Messadi M, Bessaid A, Taleb-Ahmed A - J Med Eng Technol (2009)

Bottom Line: The mortality rate can be decreased by earlier detection of suspicious lesions and better prevention.This method reduces a colour image into an intensity image and approximately segments the image by intensity thresholding.Then, a sequences of transformations is applied to the image to measure a set of attributes (A: asymmetry, B: border, C: colour and D: diameter) which contain sufficient information to differentiate a melanoma from benign lesions.

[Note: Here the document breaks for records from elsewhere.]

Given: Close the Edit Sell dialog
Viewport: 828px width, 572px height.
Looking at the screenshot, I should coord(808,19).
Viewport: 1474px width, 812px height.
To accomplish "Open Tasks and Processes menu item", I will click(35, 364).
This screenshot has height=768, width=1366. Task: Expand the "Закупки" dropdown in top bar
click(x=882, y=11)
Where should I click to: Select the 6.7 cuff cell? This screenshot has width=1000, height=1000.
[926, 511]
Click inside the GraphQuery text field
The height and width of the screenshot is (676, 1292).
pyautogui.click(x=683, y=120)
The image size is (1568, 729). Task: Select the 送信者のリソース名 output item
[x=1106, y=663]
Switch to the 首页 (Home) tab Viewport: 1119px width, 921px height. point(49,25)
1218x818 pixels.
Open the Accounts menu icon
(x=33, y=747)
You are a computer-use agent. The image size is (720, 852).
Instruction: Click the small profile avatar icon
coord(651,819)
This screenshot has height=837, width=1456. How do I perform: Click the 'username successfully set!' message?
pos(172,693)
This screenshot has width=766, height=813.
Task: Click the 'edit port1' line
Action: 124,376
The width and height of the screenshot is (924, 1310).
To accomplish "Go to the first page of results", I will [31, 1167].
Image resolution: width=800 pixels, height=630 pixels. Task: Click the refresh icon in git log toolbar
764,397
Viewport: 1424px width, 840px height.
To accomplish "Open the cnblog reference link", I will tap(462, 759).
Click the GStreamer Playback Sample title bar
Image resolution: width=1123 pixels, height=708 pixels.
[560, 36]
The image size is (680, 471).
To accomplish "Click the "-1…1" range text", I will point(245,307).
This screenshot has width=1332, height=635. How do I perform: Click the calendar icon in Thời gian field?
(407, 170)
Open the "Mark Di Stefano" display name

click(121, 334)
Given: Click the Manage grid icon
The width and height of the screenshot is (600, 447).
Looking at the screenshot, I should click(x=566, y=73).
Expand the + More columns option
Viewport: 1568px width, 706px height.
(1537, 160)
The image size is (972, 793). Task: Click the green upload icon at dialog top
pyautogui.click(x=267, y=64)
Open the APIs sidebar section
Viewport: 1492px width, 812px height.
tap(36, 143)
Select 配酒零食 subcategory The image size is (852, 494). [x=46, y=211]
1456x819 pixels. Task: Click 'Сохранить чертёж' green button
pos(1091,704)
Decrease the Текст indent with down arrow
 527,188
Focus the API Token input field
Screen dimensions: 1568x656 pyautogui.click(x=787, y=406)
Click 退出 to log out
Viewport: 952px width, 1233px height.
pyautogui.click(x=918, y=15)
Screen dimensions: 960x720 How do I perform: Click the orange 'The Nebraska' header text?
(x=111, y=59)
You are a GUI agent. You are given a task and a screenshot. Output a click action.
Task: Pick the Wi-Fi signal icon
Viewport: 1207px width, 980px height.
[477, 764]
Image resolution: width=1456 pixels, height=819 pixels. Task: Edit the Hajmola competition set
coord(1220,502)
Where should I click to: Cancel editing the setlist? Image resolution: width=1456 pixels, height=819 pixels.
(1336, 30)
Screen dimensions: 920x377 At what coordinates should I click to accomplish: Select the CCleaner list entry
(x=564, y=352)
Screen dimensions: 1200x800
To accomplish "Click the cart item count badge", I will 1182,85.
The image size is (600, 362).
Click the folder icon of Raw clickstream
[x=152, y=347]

View Article: PubMed Central - PubMed

Affiliation: Biomedical Engineering Laboratory, Department of Biomedical Electronics, Sciences Engineering Faculty, Abou Bekr Belkaid University, Tlemcen, Algeria. m_messadi@mail.univ-tlemcen.dz

ABSTRACT
In this paper, a methodological approach to the classification of tumour skin lesions in dermoscopy images is presented. Melanomas are the most malignant skin tumours. They grow in melanocytes, the cells responsible for pigmentation. This type of cancer is increasing rapidly; its related mortality rate is increasing more modestly, and inversely proportional to the thickness of the tumour. The mortality rate can be decreased by earlier detection of suspicious lesions and better prevention. Using skin tumour features such as colour, symmetry and border regularity, an attempt is made to determine if the skin tumour is a melanoma or a benign tumour. In this work, we are interested in extracting specific attributes which can be used for computer-aided diagnosis of melanoma, especially among general practitioners. In the first step, we eliminate surrounding hair in order to eliminate the residual noise. In the second step, an automatic segmentation is applied to the image of the skin tumour. This method reduces a colour image into an intensity image and approximately segments the image by intensity thresholding. Then, it refines the segmentation using the image edges, which are used to localize the boundary in that area of the skin. This step is essential to characterize the shape of the lesion and also to locate the tumour for analysis. Then, a sequences of transformations is applied to the image to measure a set of attributes (A: asymmetry, B: border, C: colour and D: diameter) which contain sufficient information to differentiate a melanoma from benign lesions. Finally, the various signs of specific lesion (ABCD) are provided to an artificial neural network to differentiate between malignant tumours and benign lesions.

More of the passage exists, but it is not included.